Лисса в ужасе отвернулась от витрины.
— Теперь я ужасно себя чувствую.
— Ты не виновата. И не забывай, что Марко купит Нине новые туфли взамен испорченных.
— Две пары?
Стоимостью этих двух пар она могла бы заплатить за месяц аренды своей маленькой квартирки.
Нет. Она не позволит себе поддаваться плохим мыслям. Это был последний полный день с Риком. На следующее утро он отвезет ее в аэропорт. И это уже будет только прощание. Сегодня не нужно думать об этом. Сегодня она будет жить настоящим.
Быстро поев в гостинице, они сели в машину Рика, и он повез Лиссу на виллу Адриана, которая стала еще одним ярким моментом их поездки. Она испытала настоящее благоговение, стоя там, где проводил свое свободное время римский император, когда не строил стены в Британии или не занимался другими важными делами.
Они прошлись по руинам, и Рик объяснил, как располагалась сеть туннелей, по которым рабы подавали ему пищу, пока он отдыхал на курорте с минеральными водами. Очевидно, Адриан предпочитал не видеть своих рабов.
Когда Рик говорил, Лисса не просто слышала его голос, она его чувствовала. Ее сердце билось в такт его словам. Закрыв глаза, девушка на мгновение остановилась, слушая и ощущая.
Потом она почувствовала его руку у себя на талии. Широко раскрыла глаза, и он стоял рядом, глядя ей в лицо.
— Нам лучше уйти, — посоветовал он. — Начинается жара. Она тебя донимает, правда? Ты выпила достаточно жидкости? Вот, выпей воды. — Рик протянул ей бутылку, которую носил с собой.
Лисса взяла бутылку и сделала большой глоток.

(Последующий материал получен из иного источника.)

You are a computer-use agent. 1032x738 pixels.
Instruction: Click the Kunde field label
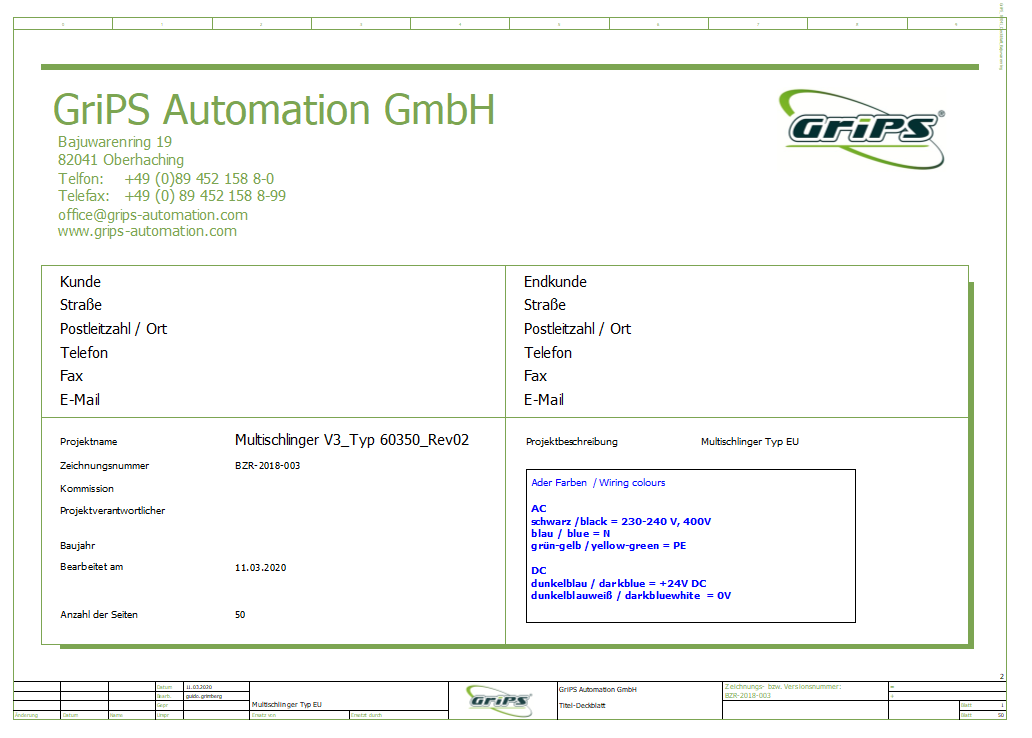80,282
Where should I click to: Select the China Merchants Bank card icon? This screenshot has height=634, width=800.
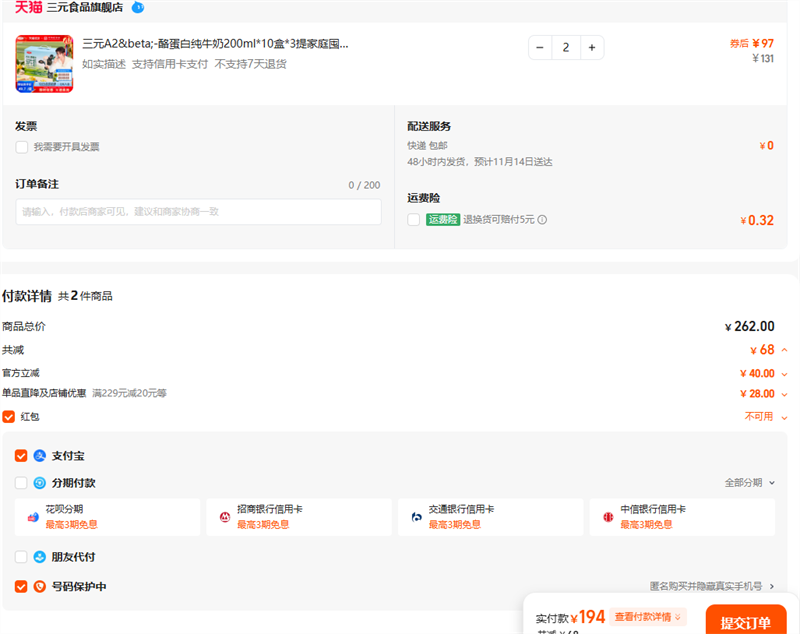[225, 517]
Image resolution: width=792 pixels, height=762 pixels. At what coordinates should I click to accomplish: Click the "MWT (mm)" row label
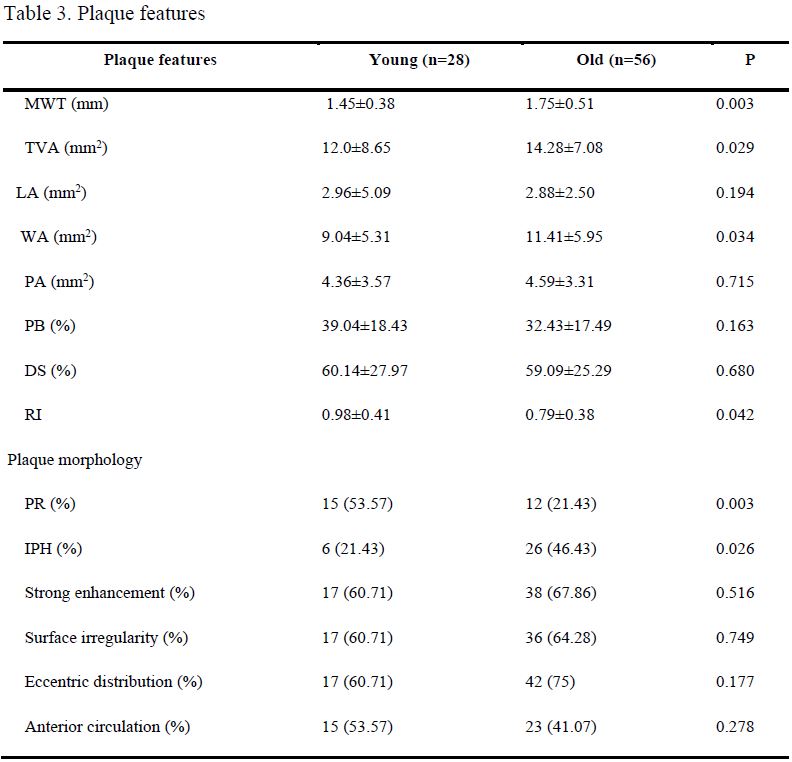point(65,104)
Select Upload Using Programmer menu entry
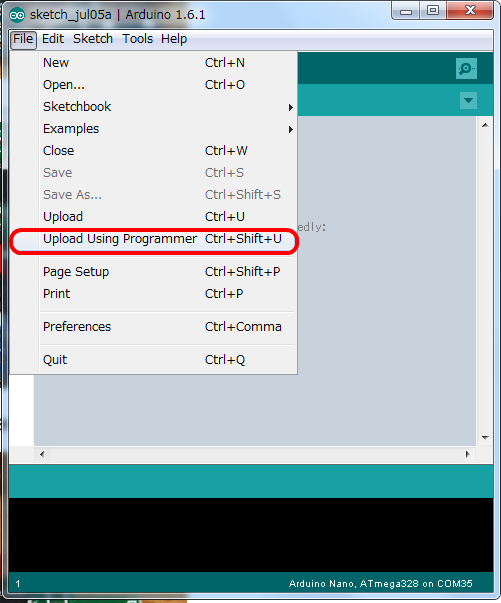The image size is (501, 603). [x=154, y=239]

— Я чувствую себя хорошо и не потеряю сознания. По крайней мере, я так думаю.
Несмотря на свои слова, она слегка прислонилась к нему. Было бы легко полностью опереться на него. Притвориться, что ей плохо, чтобы он побеспокоился о ней. Может быть, он бы даже снова понес ее на руках.
— У тебя были закрыты глаза. Я подумал, что ты сейчас упадешь.

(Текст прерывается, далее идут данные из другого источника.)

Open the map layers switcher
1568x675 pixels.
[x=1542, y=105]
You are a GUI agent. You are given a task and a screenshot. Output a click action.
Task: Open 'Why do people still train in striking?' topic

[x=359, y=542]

Лисса сглотнула. Рик забеспокоился. Достаточно сказать несколько слов, и он возьмет ее на руки и понесет к машине.
На этот раз она бы получила удовольствие, потому что можно не тревожиться о ребенке.

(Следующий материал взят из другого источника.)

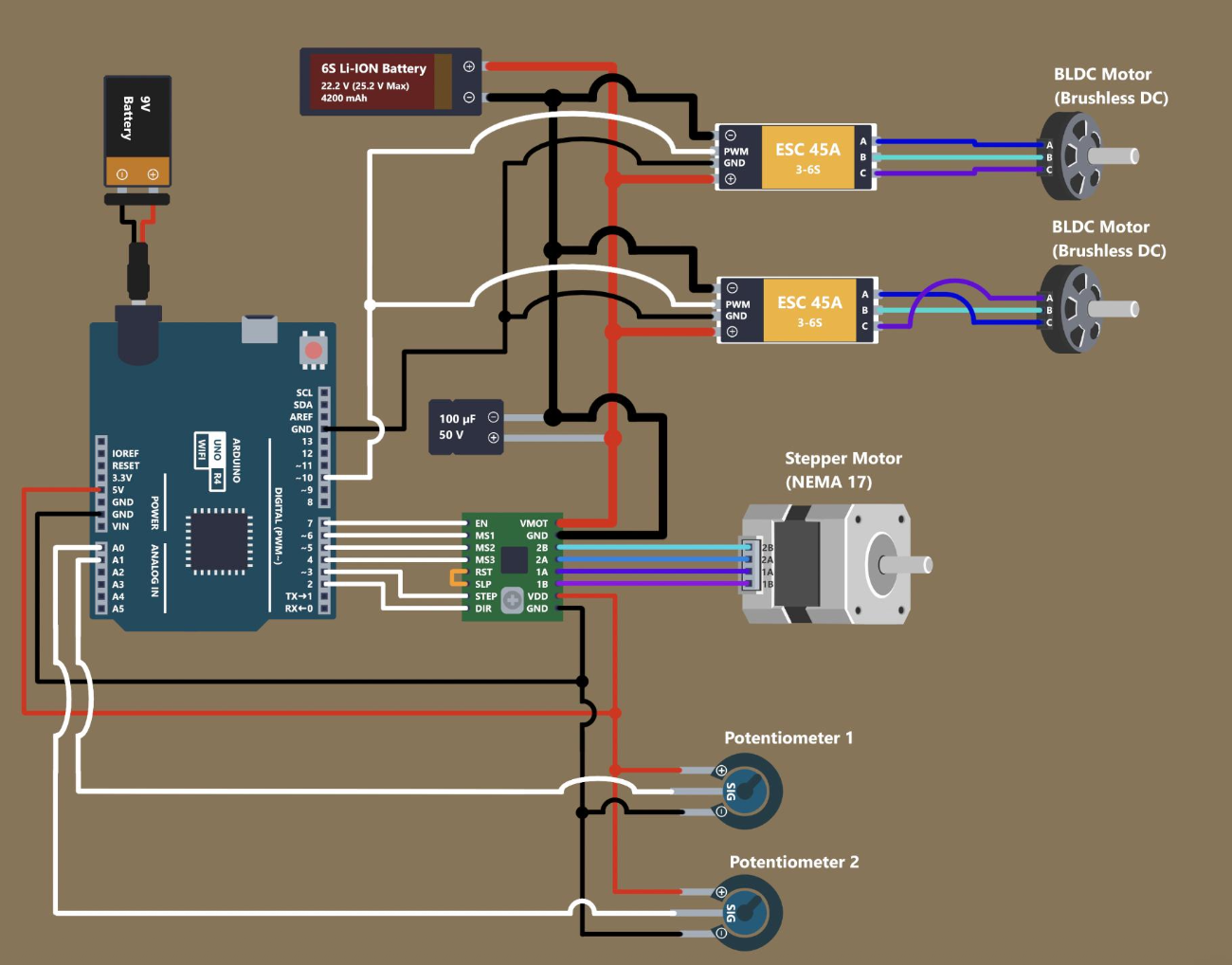Click the driver board trim potentiometer screw
The image size is (1232, 965).
512,599
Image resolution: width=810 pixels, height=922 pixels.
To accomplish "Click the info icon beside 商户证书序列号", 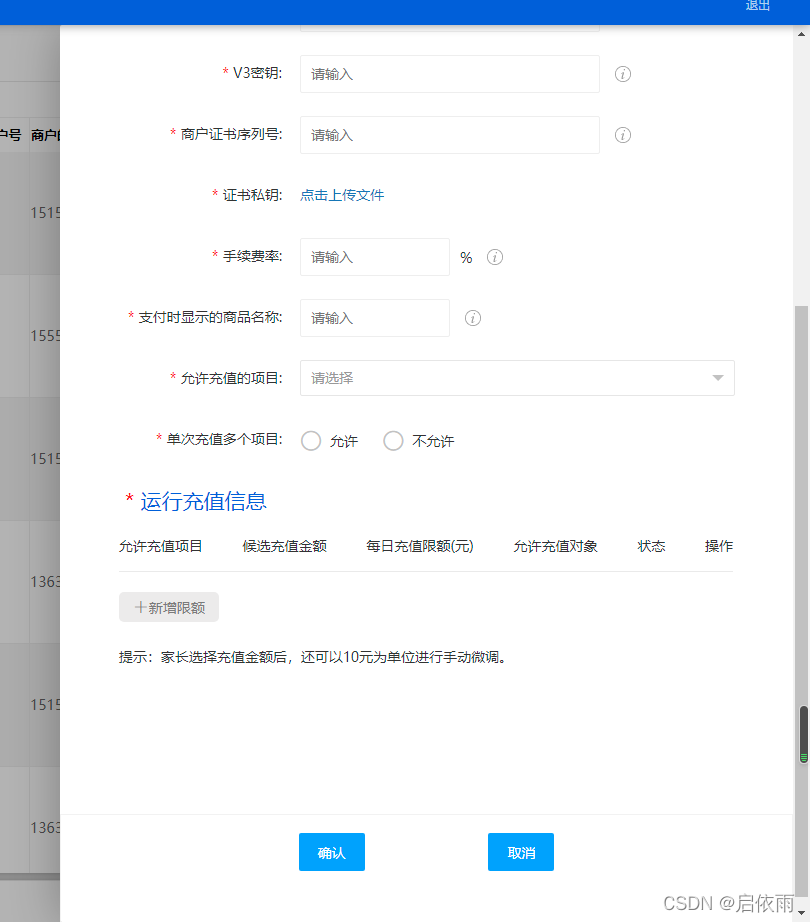I will coord(622,135).
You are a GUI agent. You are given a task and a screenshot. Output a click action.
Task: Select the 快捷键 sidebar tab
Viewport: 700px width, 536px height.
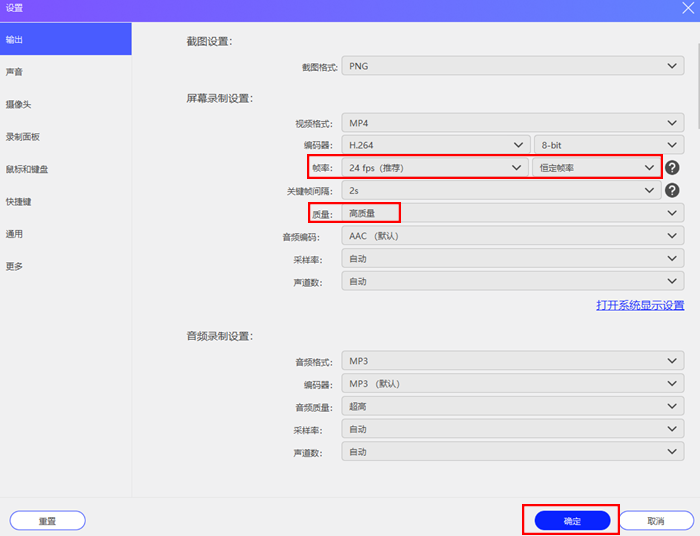click(18, 201)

Но она не станет обманывать Рика. Вздохнув, Лисса закрыла крышкой бутылку и вернула Рику, а потом прошла вперед, подальше от заманчивого тепла его руки.
— Обещаю, что не упаду в обморок…
Он поравнялся с нею.
— И все-таки, если ты достаточно посмотрела здесь, я знаю место, где мы могли бы охладиться.
Она бросила взгляд в его сторону. По его лицу было видно, что в его словах не было скрытого смысла. Он вовсе не предлагал окунуться в красивый пруд Адриана. В таком смысле она его больше не интересовала.
— Конечно, — подавив вздох, ответила она. — Пошли.
Немного проехав, они оказались в городе Тиволи, в садах виллы Д’Эсте.
После жары на вилле Адриана, они как будто попали в душ на воздухе. Везде, куда бы ни смотрела Лисса, она видела воду, бьющую из фонтанов, падающую над маленькими водопадами, вытекающую из оставшихся скал, льющуюся из скульптур.
Сады располагались на разных уровнях, и, одолев наконец лестницу, Лисса села на стену, где ее приветствовали мелкие водяные брызги.
— Это была хорошая идея, — заметила она. — Ты был прав, здесь можно неплохо охладиться.
Рик сел рядом с нею, и Лисса тут же, как всегда, ощутила его присутствие. Она будет очень скучать по нему. Интересно, что бы он сделал, если бы она сейчас дотронулась до него и прижалась к нему губами. Поцеловал бы он ее? Или оттолкнул бы?
Правда, это не имеет значения. Она не станет этого делать, потому что хочет большего, чем поцелуи. Гораздо большего. Она хочет любви, которую в течение всей их поездки видела перед собой как мираж. Потом мираж исчез, забрав с собой жизнь, о которой она осмелилась мечтать.
И кто виноват? Конечно, не Рик. Он ничего не обещал. Никогда не давал ей повода чего-либо ждать от него. Мечту породила она сама.